Saved entries
== Segment start ==

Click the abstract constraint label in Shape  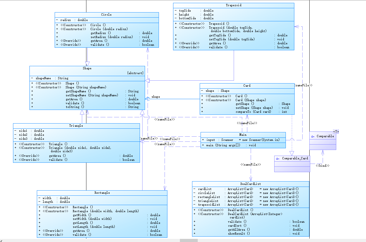[135, 73]

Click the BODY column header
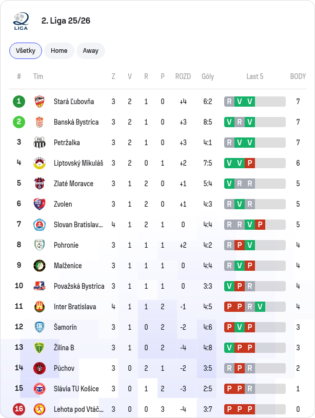[x=298, y=76]
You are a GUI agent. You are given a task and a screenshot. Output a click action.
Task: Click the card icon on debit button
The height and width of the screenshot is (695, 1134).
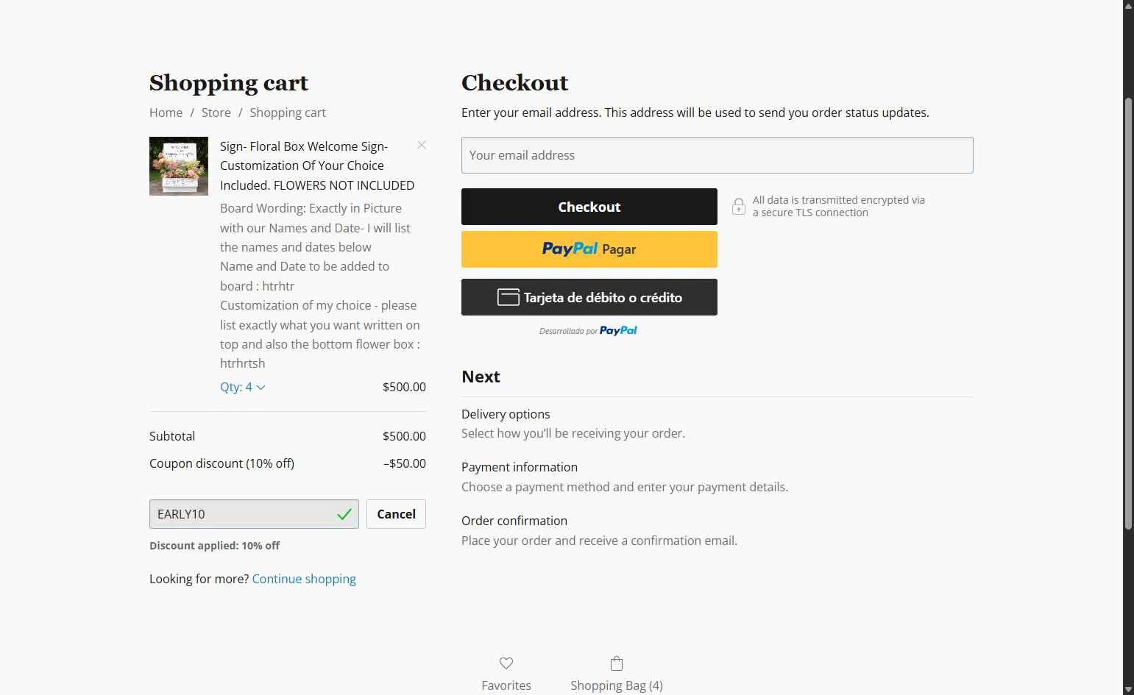click(508, 297)
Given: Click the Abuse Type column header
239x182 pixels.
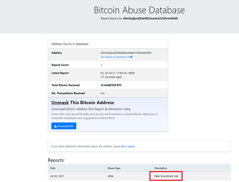Looking at the screenshot, I should [114, 168].
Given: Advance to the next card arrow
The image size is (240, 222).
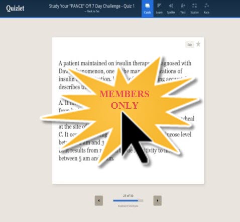Looking at the screenshot, I should tap(158, 200).
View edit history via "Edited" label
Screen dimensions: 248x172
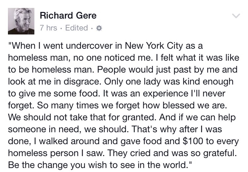click(x=76, y=28)
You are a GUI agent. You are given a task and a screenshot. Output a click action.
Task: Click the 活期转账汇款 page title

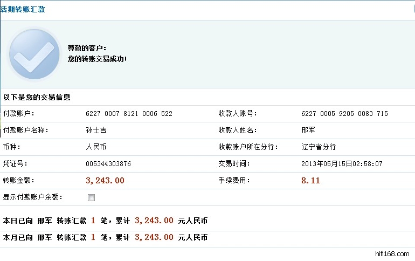click(23, 10)
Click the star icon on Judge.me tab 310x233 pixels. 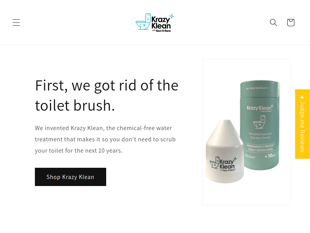[x=302, y=97]

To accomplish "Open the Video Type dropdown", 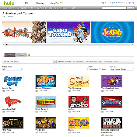I will coord(12,69).
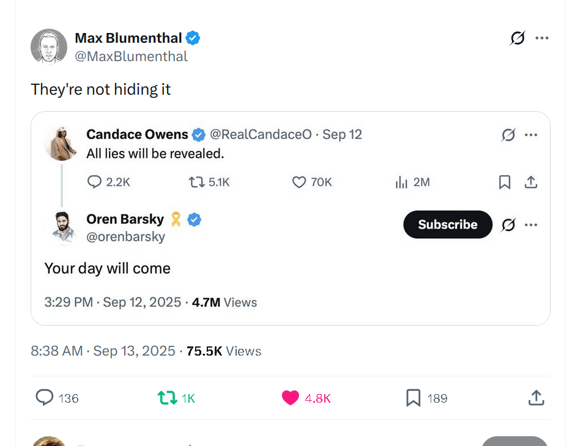Open Candace Owens' profile picture
Viewport: 575px width, 446px height.
point(61,144)
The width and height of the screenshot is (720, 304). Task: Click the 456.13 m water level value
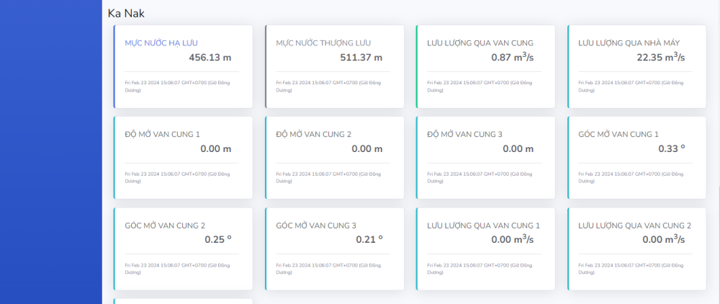[x=210, y=58]
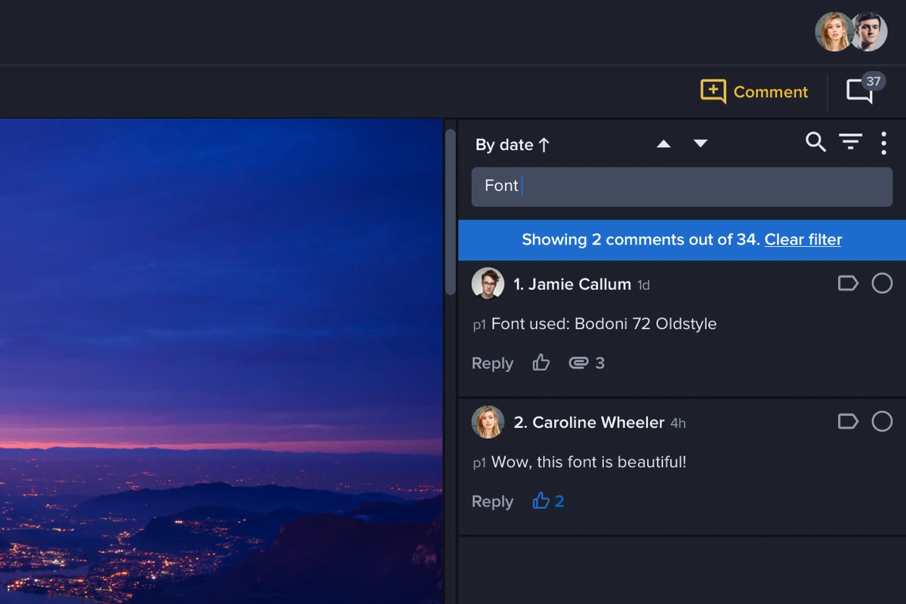906x604 pixels.
Task: Click the Clear filter link
Action: [803, 240]

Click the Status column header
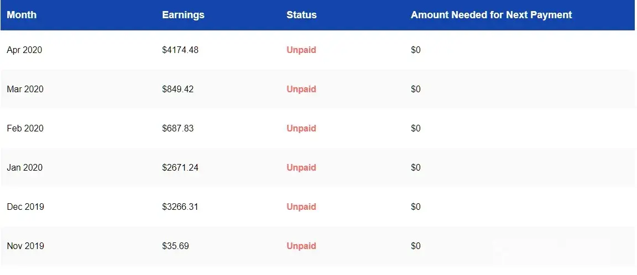[x=301, y=15]
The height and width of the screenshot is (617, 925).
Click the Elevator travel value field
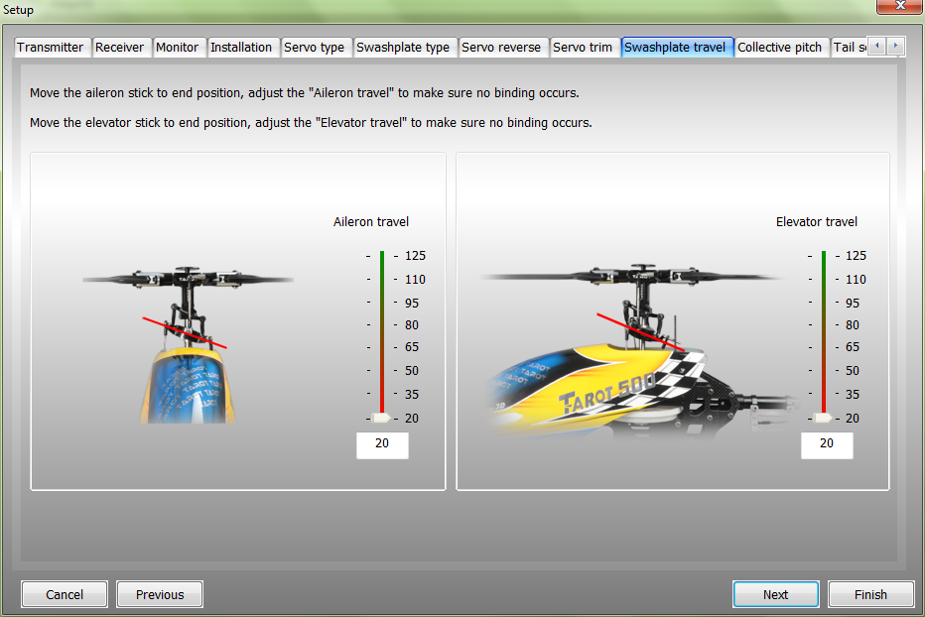pos(827,444)
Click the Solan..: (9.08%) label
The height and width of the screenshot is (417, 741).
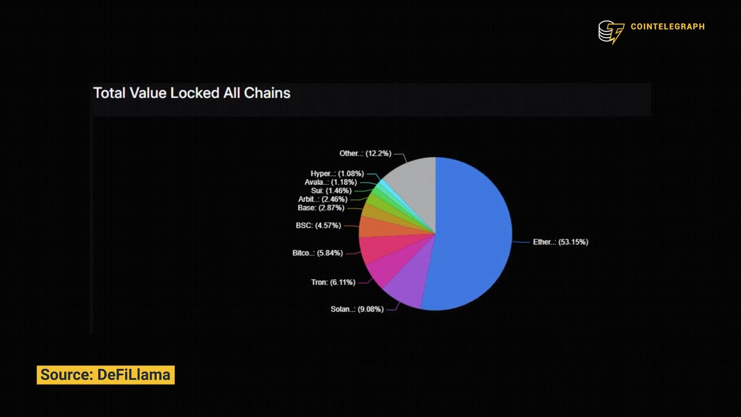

== Segment end ==

=== EXERCISE GOAL ===
Give again, unchanged, only the lines from the line containing "The width and" to the last line of the records above. Pictures do not belong in the copy.

=== RESPONSE ===
The width and height of the screenshot is (720, 304). Task: Click the 456.13 m water level value
[x=210, y=58]
906x604 pixels.
Task: Click the Clear filter link
Action: [803, 240]

Click the Status column header
[x=301, y=15]
The height and width of the screenshot is (617, 925).
Click the Elevator travel value field
pos(827,444)
Click the Solan..: (9.08%) label
The height and width of the screenshot is (417, 741).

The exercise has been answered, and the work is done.